The big breakthrough behind the new models is in the way images are created. The first version of DALL-E used an extension of the technology behind OpenAI’s language model, GPT-3, and produced images by predicting the next pixel in the image as if they were words in a sentence. This worked, but not very well. “It wasn’t a magical experience,” says Altman. “It’s amazing that it worked.”
Instead, the DALL-E 2 uses something called a diffusion model. Diffusion models are neural networks trained to clean images by removing pixelated noise added by the training process. The process involves taking images in many steps and replacing a few pixels at a time, until the original images are erased and you’re left with nothing but random pixels. “If you do this a thousand times, it looks like you’ve finally unplugged the image antenna cable from your TV set; it’s just snowing,” says Björn Ommer, who works on prolific artificial intelligence at the University of Munich in Germany and helped create the structure. now the diffusion model that powers Stable Diffusion.

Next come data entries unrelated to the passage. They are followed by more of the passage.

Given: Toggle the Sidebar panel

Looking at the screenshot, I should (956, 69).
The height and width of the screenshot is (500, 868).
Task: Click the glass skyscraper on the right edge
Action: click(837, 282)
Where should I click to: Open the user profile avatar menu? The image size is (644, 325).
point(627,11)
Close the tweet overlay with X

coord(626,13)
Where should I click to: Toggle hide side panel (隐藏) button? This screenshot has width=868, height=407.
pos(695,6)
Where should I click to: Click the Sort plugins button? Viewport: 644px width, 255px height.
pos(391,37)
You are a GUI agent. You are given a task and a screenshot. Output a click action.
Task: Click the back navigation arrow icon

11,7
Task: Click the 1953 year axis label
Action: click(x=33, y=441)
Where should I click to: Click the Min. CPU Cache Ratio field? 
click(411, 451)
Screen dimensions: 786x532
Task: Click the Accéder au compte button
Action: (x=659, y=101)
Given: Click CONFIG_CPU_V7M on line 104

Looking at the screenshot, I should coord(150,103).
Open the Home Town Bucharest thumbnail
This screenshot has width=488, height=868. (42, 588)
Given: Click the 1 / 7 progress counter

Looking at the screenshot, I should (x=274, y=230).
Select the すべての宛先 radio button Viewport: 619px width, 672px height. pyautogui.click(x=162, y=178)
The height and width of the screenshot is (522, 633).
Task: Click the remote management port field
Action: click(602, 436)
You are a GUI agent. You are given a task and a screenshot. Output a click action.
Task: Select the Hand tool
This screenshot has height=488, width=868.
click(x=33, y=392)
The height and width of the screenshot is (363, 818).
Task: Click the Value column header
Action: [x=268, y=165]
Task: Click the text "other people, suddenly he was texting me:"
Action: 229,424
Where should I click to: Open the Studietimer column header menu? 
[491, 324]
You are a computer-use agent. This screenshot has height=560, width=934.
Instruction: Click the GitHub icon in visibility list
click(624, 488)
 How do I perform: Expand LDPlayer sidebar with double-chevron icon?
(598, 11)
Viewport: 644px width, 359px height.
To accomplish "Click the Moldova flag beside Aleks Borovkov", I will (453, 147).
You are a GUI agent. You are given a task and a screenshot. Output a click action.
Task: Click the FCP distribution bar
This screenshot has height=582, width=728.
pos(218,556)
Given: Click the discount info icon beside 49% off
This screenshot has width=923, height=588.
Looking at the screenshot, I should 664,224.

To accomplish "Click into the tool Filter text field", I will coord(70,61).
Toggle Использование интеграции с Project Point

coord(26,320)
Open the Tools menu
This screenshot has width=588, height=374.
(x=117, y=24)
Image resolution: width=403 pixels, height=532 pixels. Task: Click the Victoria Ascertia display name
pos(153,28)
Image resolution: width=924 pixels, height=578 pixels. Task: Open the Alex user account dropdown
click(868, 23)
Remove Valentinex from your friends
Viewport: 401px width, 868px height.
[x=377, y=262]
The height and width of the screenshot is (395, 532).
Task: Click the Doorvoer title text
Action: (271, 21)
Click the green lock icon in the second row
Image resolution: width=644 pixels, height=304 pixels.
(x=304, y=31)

The neural network is then trained to reverse this process and predict what a less pixelated version of a given image will look like. As a result, if you give a diffusion model a hash of pixels it will try to produce something a little cleaner. Reinstall the cleaned image and the model will produce something cleaner. Do this enough times and the model can take you from TV snow to a high definition picture.
AI art generators never work exactly the way you want them to. They often produce disgusting results that at best look like distorted stock art. In my experience, the only way to really make work look good is to add a descriptor at the end with an aesthetically pleasing style.
The trick to text-to-image models is that this process is driven by the language model, which tries to match a prompt with the images produced by the diffusion model. This pushes the diffusion model towards images that the language model considers a good match.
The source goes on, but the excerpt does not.